Parmi les 849 civils tués en 2020 lors d’attaques imputables aux ADF, 381 ont été tués entre dans la première moitié de l’année dernière. Et 468 autres victimes ont été recensées entre juillet et décembre 2020. Au cours du second semestre, quatre femmes ont été victimes d’abus sexuels de la part de combattants des ADF.
La seconde moitié de 2020 a été aussi caractérisée par un certain nombre d’attaques de représailles des ADF contre la population civile dans des territoires précédemment contrôlés par ce groupe armé. Ces attaques ont entraîné des déplacements massifs de population dans la région.
Au moins 47 civils tués en 2020 par les forces de sécurité et de défense congolaises
« On a également constaté une augmentation du nombre de civils enlevés pour effectuer des travaux forcés », a ajouté Mme Hurtado, relevant que 534 civils ont été kidnappés l’année dernière, dont 457 sont toujours portés disparus.
Par ailleurs, les services de la Haut-Commissaire Michelle Bachelet se sont également dit très préoccupés par les violations commises par les forces de sécurité et de défense congolaises. Dans le cadre de leurs opérations contre les combattants des ADF, 22 civils ont été tués au premier semestre de l’année dernière.
Selon l’ONU, 9 femmes et 12 enfants ont été victimes d’abus sexuels, et 81 ont été arrêtés arbitrairement par les forces de sécurité. Au cours du second semestre, 25 civils ont été tués, 18 femmes et 10 enfants ont été victimes d’abus sexuels, et 45 ont été arrêtés arbitrairement par les forces de sécurité.
Plus largement, ces abus des forces congolaises et les cruautés des rebelles se déroulent dans « un contexte d’impunité, où peu de violations des droits de l’homme et du droit humanitaire international font l’objet d’enquêtes et de poursuites en bonne et due forme ».
Freiner la criminalité transfrontalière et éviter que les ADF se réfugient en Ouganda
A ce sujet, le HCDH note que l’attaque des ADF contre la prison de Beni en octobre 2020 – au cours de laquelle 1.300 détenus se sont échappés – a porté « un coup à la reddition des comptes en RDC ».

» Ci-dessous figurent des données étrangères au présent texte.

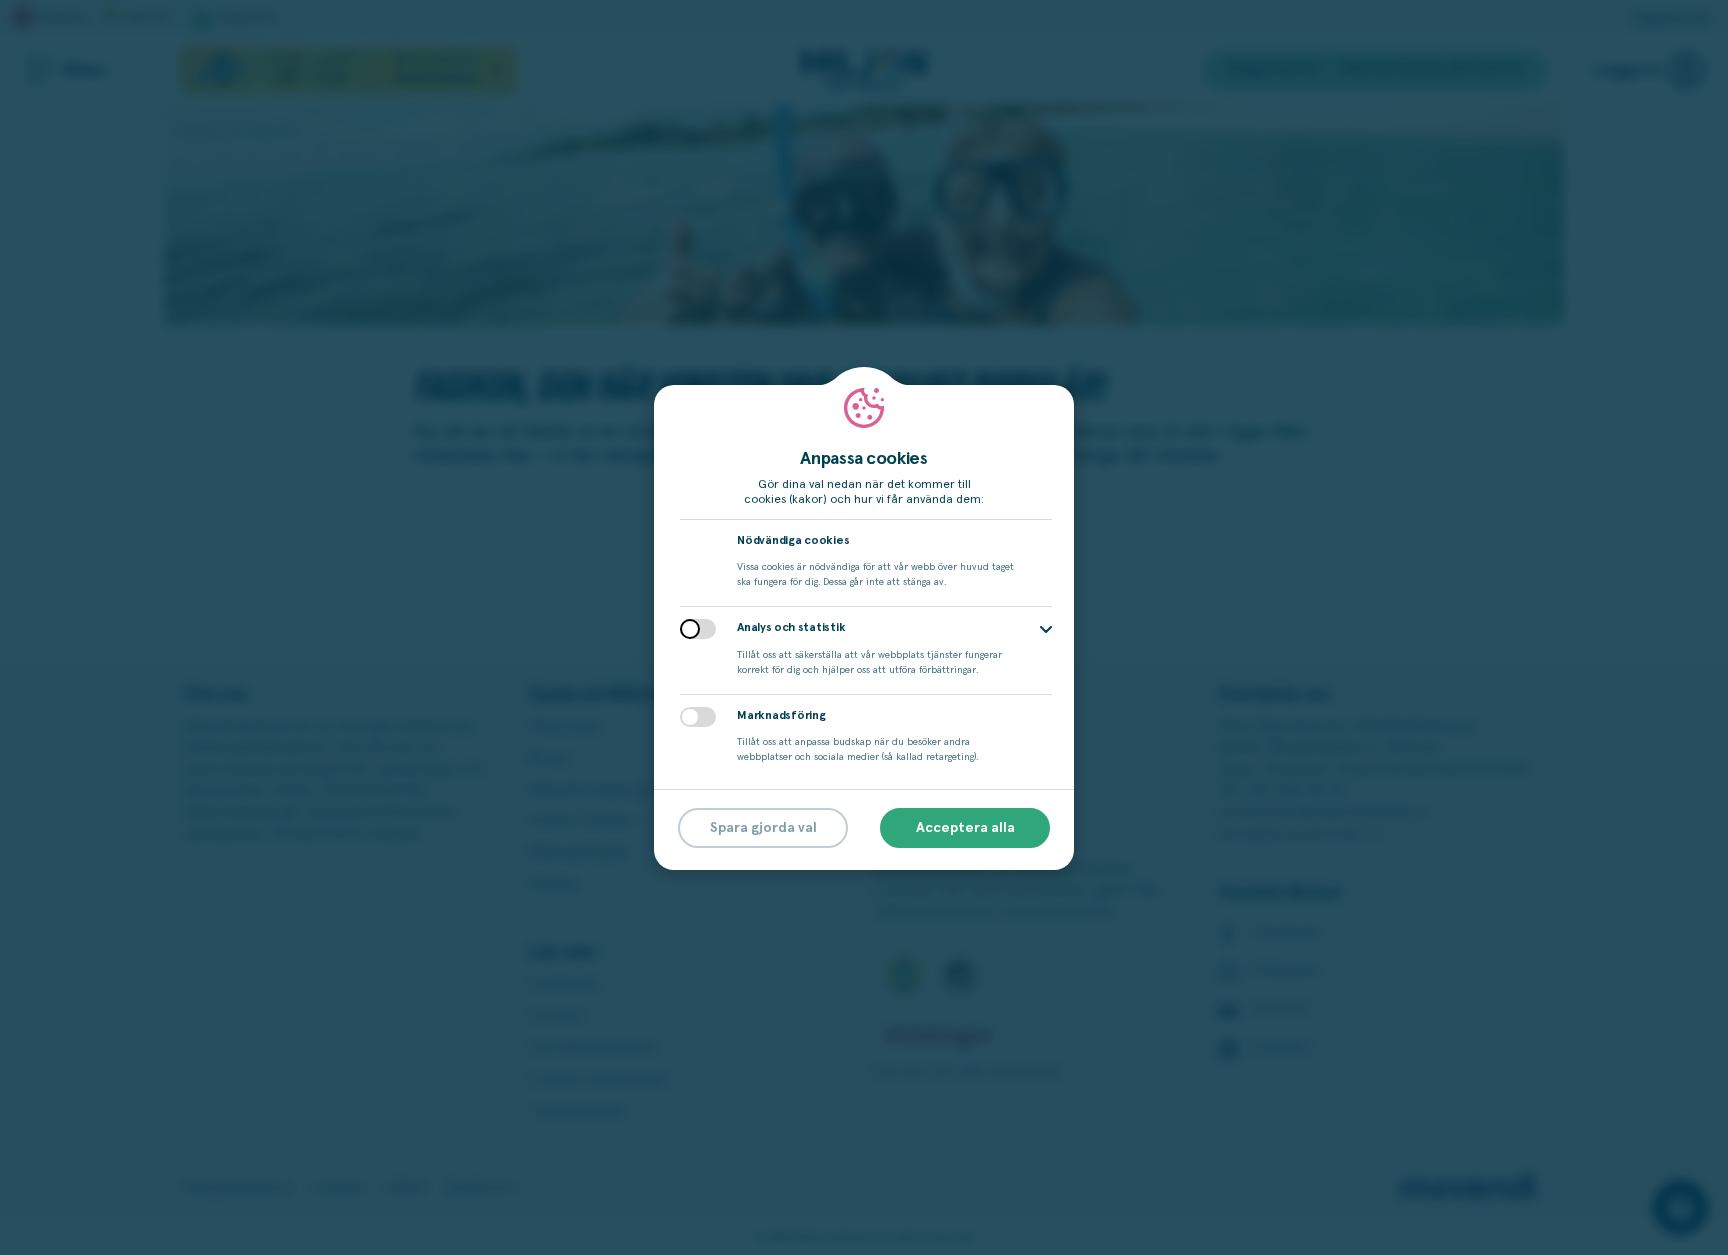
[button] (1046, 629)
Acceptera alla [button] (965, 828)
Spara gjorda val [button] (763, 828)
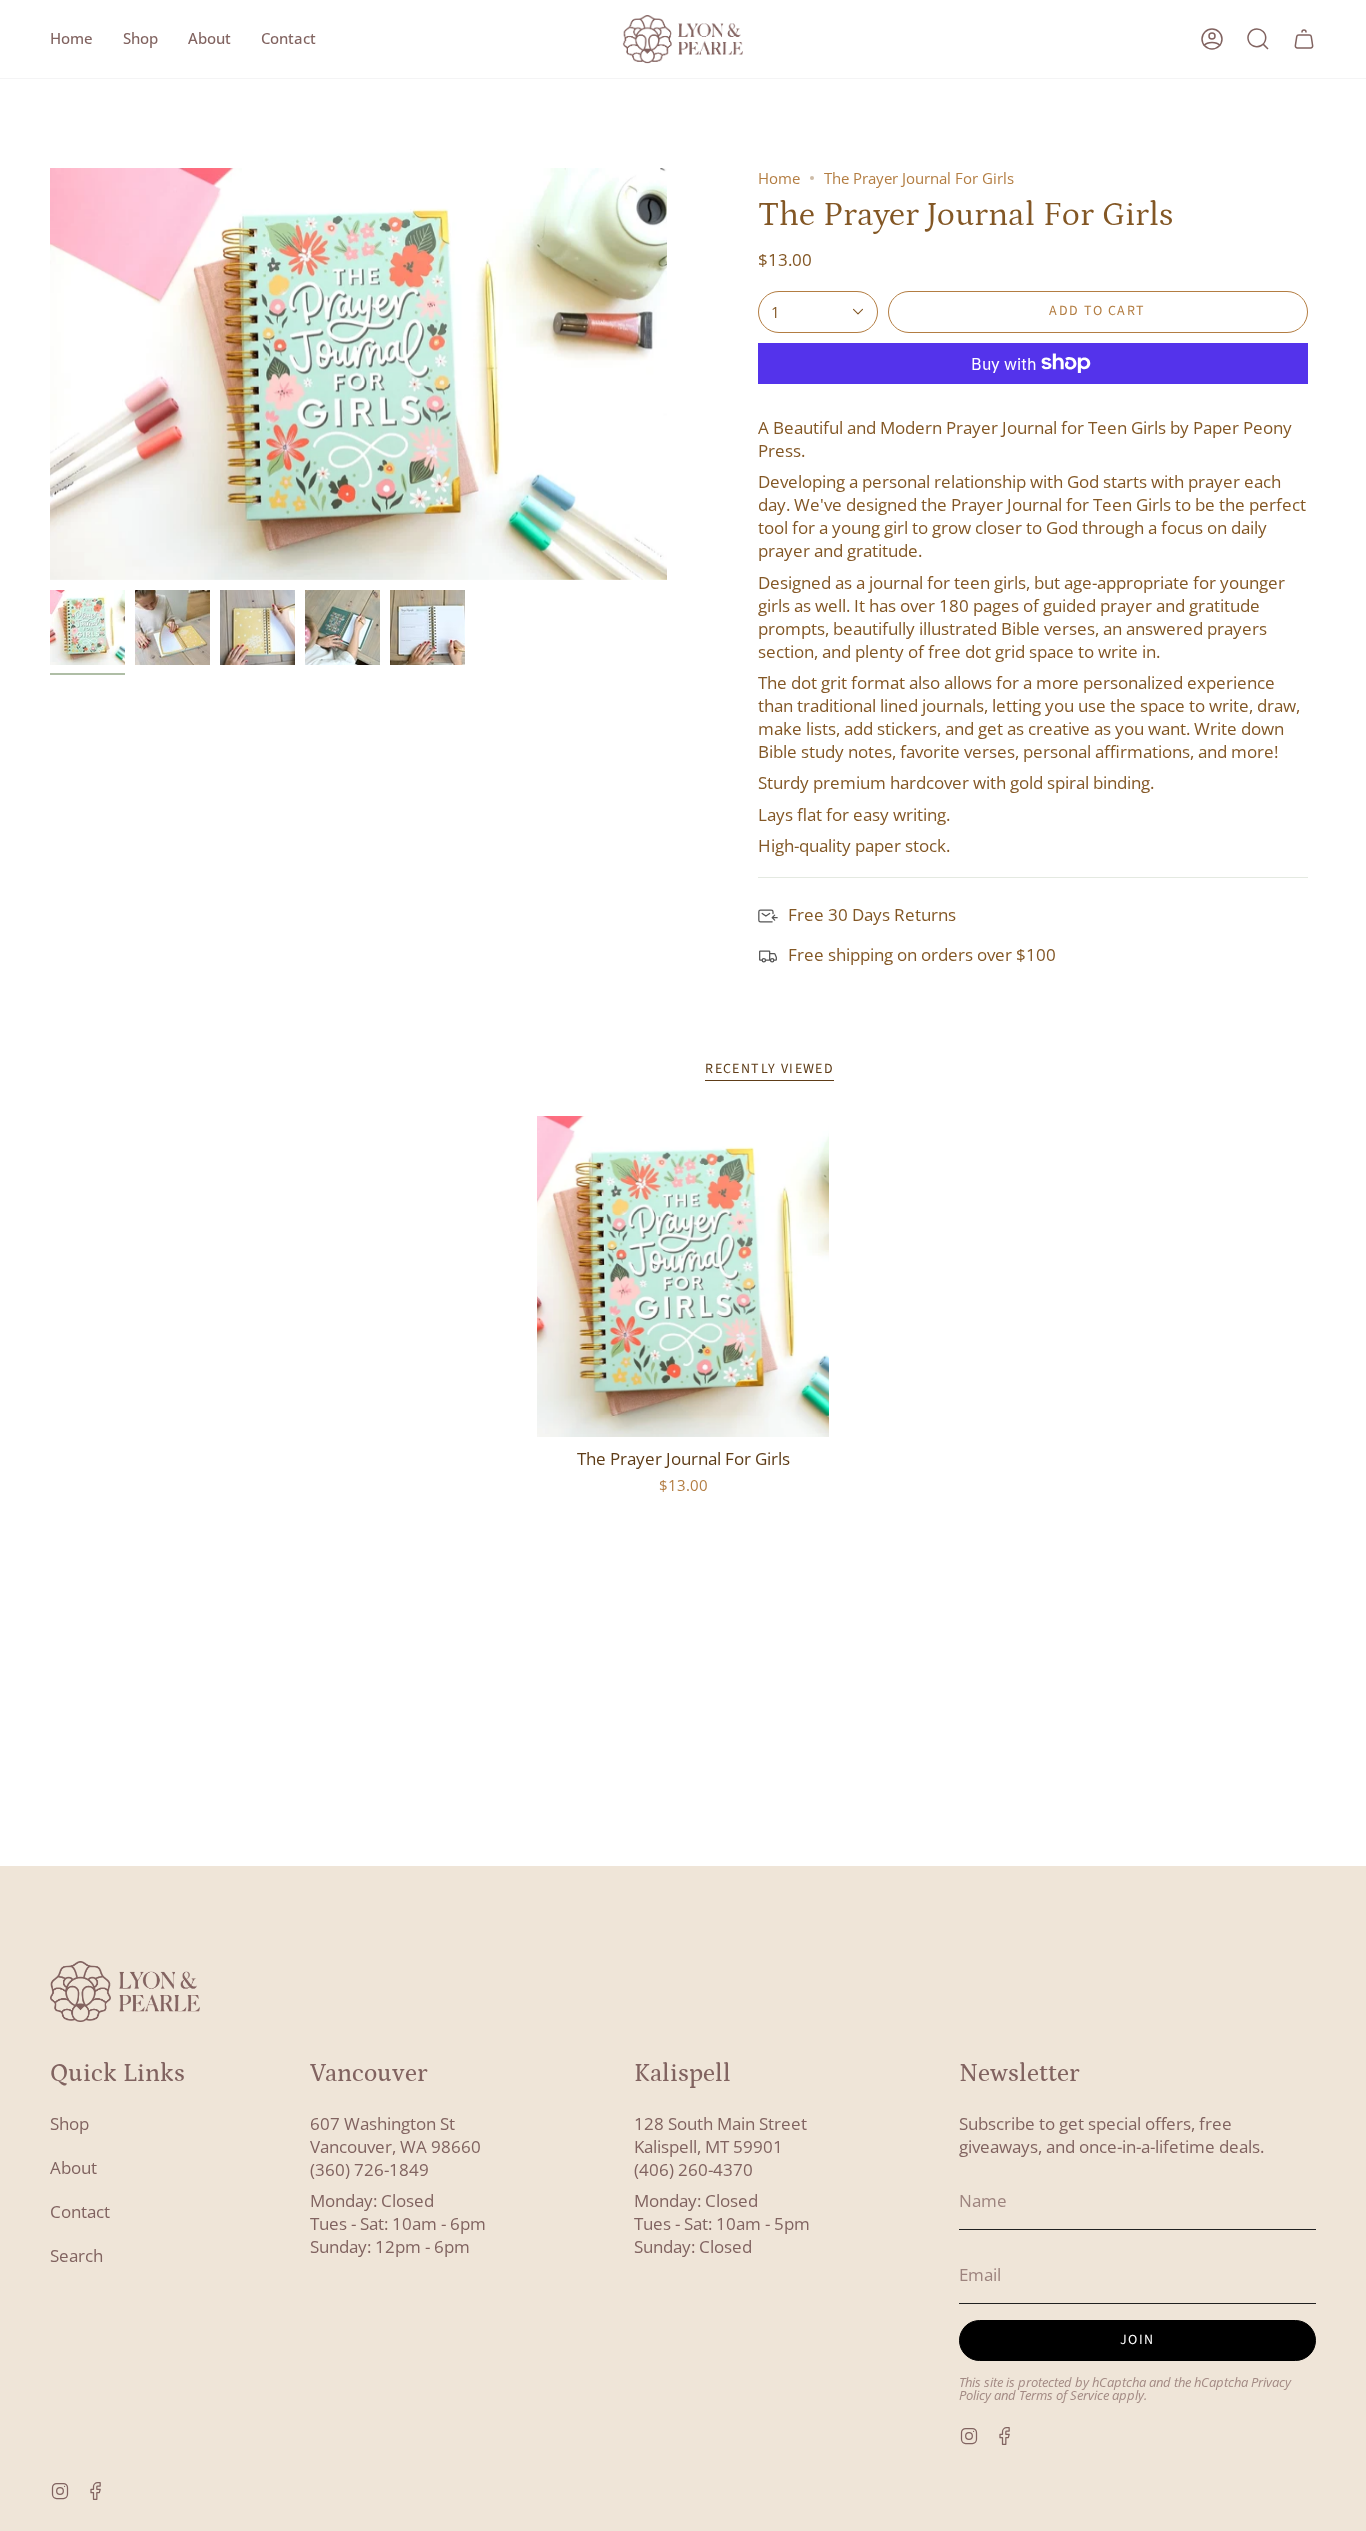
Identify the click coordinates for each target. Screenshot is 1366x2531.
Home (779, 178)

Face à ce sombre tableau décrit par le rapport, la Mission de l’Organisation des Nations Unies pour la stabilisation en RDC (MONUSCO) et le Haut-Commissariat des Nations Unies aux droits de l’homme (HCDH) demandent aux autorités congolaises de tout faire « pour garantir que les forces de sécurité agissent en conformité avec les standards des droits de l’homme et du droit international humanitaire ».
Le rapport souligne la nécessité de faciliter l’accès à la justice pour les victimes, et l’aide humanitaire pour les survivants, y compris ceux qui sont déplacés par les violences.
L’ONU encourage également les autorités de Kinshasa à s’engager, par le biais du cadre de coopération judiciaire, à freiner la criminalité transfrontalière. Il s’agit de faire en sorte que « les auteurs de crimes affiliés aux ADF et à d’autres groupes armés qui cherchent refuge dans les pays de la région, en particulier en Ouganda, soient traqués et traduits en justice ».